Worker
The worker is what runs scans. The code can be found in the backend
directory.
When running Crossfeed locally, instances of the worker are launched as Docker containers by the scheduler. When deployed, every worker instance is launched as a Fargate task.
Directory structure
The src/tasks
folder contains the code for every scan that the worker supports. src/worker.ts
is the main JavaScript entrypoint for the worker, which picks the right scan to run and runs it.
The Dockerfile.worker
file contains the code required to download the right dependencies
and launch the worker file. It launches worker/worker-entry.sh
, which sets up MITMProxy
to sign worker requests and then starts the JavaScript worker entrypoint (src/worker.ts
).
The file infrastructure/worker.tf
contains the Fargate task definition used to launch
the worker and the ECR repository used to store the worker's built Dockerfile.
The file tasks/scheduler.ts
handles scheduling workers based on existing Scans that
have been configured on Crossfeed.
The file tasks/ecs-client.ts
handles the task of actually launching workers,
interfacing with the Docker API (if local) or the AWS ECS API (if launching on Fargate).
Configuration
To configure properties for the worker, you can modify
environment variables in .env
in the root directory.
If you need to configure the worker for deployment, you should update the
env.yml
file. You may also need to update parameters in AWS SSM, as several
environment variables use values that are stored in SSM.
Scheduling
The Scan
model represents a scheduled scan that is run on all organizations.

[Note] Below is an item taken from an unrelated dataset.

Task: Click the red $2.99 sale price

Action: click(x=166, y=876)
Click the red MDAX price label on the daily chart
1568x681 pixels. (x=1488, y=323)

A scan can be of multiple types -- for example, amass
, or findomain
.
The lambda function scheduler.ts
goes through each organization and sees which scans
need to be run based on their schedule and when they were last run on a particular organization.
ScanTask
The ScanTask
model represents a single scan task on a single organization and stores the status
and errors, if any, of that particular task.
When a scan is run, a ScanTask
model is created, which launches a Fargate task. When the worker runs, it
connects to the database and updates its ScanTask's status accordingly.
All information needed for the scan (defined in the CommandOptions
interface) is specified
through the CROSSFEED_COMMAND_OPTIONS
environment variable. Other secrets needed for the Fargate
task to run are specified in the task configuration through Terraform.
You can view the most recent Scan Tasks, as well as their logs, on the "Scan History" page:
![scan tasks](./img/scan tasks.png)
ScanTask status reference
created
: model is createdqueued
: Fargate capacity has been reached, so the task will run whenever there is available capacity.requested
: a request to Fargate has been sent to start the taskstarted
: the Fargate container has started running the taskfinished
: the Fargate container has finished running the taskfailed
: any of the steps above have failed
Running scans locally
In order to run scans locally or work on scanning infrastructure, you will need to set up the Fargate worker and rebuild it periodically when worker code changes.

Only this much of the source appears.